Text:
=======
🗓 Daily LeetCode Progress – Day 22

Problems Solved:

#230 Kth Smallest Element in a BST
#236 Lowest Common Ancestor of a Binary Tree

This continues my daily series (Day 22: Inorder Traversal + Divide & Conquer). Today I solved two core binary-tree patterns: using an inorder traversal on a BST to extract sorted order and find the k‑th smallest, and a clean divide‑and‑conquer DFS to compute the LCA in a general binary tree.

💡 What I Learned

Kth Smallest in BST (#230): Because an inorder traversal of a BST yields values in non‑decreasing order, we can increment a counter during traversal and return when the counter hits k. This creates a simple early‑exit pattern.
LCA in Binary Tree (#236): A post‑order style DFS works neatly: if a subtree returns non‑null for both p and q, the current node is the LCA. If only one side is non‑null, bubble that node upward.
General tips:
- Don’t compare node.val to p/q objects—compare nodes directly for LCA.
- For BST inorder solutions, keep a mutable counter/state ( member variables in C++ or self fields in Python) and stop early whenfound.

🧩 #230 — Kth Smallest Element in a BST

C++ (Recursive Inorder with early stop, O(n))

/**
  * Definition for a binary tree node.
  * struct TreeNode {
  *   int val;
  *   TreeNode *left;
  *   TreeNode *right;
  *   TreeNode() : val(0), left(nullptr), right(nullptr) {}
  *   TreeNode(int x) : val(x), left(nullptr), right(nullptr) {}
  *   TreeNode(int x, TreeNode *left, TreeNode *right) : val(x), left(left), right(right) {}
  * };
 */
class Solution {
public:
    int count = 0;
    int result = -1;

    void inorder(TreeNode* node, int k) {
        if (!node || result != -1) return;
        inorder(node->left, k);
        count++;
        if (count == k) {
            result = node->val;
            return;
        }
        inorder(node->right, k);
    }

    int kthSmallest(TreeNode* root, int k) {
        inorder(root, k);
        return result;
    }
};

Python (Recursive Inorder, O(n))

# Definition for a binary tree node.
# class TreeNode(object):
#     def __init__(self, val=0, left=None, right=None):
#         self.val = val
#         self.left = left
#         self.right = right
class Solution(object):
    def kthSmallest(self, root, k):
        self.count = 0
        self.result = None

        def inorder(node):
            if not node:
                return
            inorder(node.left)
            self.count += 1
            if self.count == k:
                self.result = node.val
                return
            inorder(node.right)

        inorder(root)
        return self.result

Key idea: Inorder on BST == sorted order. Maintain a counter and return once k is reached.

Complexity: O(h + k) average when the early stop prunes (worst‑case O(n)), O(h) recursion stack where h is tree height.

🧩 #236 — Lowest Common Ancestor of a Binary Tree

C++ (Divide & Conquer DFS, O(n))

/**
  * Definition for a binary tree node.
=======
Collected material:
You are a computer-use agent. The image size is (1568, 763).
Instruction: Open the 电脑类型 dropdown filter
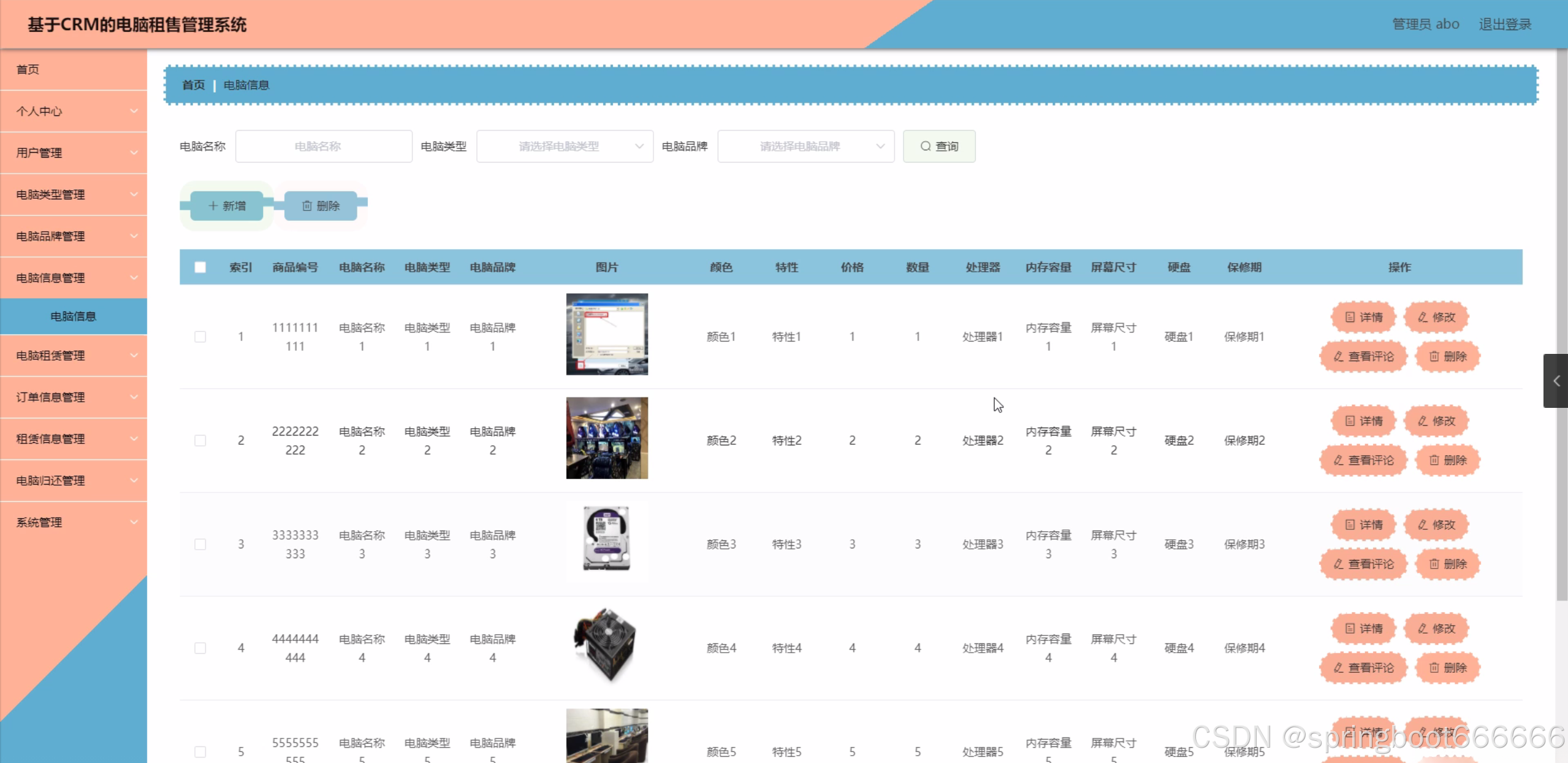click(564, 146)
=======
Actions to take:
[A] In the LeetCode post, what order of values does an inorder traversal of a BST produce?
[B] Say whether each statement agrees with the LeetCode post, answering yes or no and quoting the deciding words: (i) The C++ solution for #230 starts the result at -1. (ii) The post recommends comparing node.val to the p and q objects when finding the LCA. (iii) The recursion stack for #230 is O(h), where h is the tree height.
[C] Reproduce the part of the LeetCode post starting with "#230 Kth Smallest" and going on through "that node upward.".

Results by task:
[A] Values in non-decreasing order.

[B]
(i) Yes: "int result = -1;"
(ii) No: "Don’t compare node.val to p/q objects—compare nodes directly for LCA."
(iii) Yes: "O(h) recursion stack where h is tree height"

[C]
#230 Kth Smallest Element in a BST
#236 Lowest Common Ancestor of a Binary Tree

This continues my daily series (Day 22: Inorder Traversal + Divide & Conquer). Today I solved two core binary-tree patterns: using an inorder traversal on a BST to extract sorted order and find the k‑th smallest, and a clean divide‑and‑conquer DFS to compute the LCA in a general binary tree.

💡 What I Learned

Kth Smallest in BST (#230): Because an inorder traversal of a BST yields values in non‑decreasing order, we can increment a counter during traversal and return when the counter hits k. This creates a simple early‑exit pattern.
LCA in Binary Tree (#236): A post‑order style DFS works neatly: if a subtree returns non‑null for both p and q, the current node is the LCA. If only one side is non‑null, bubble that node upward.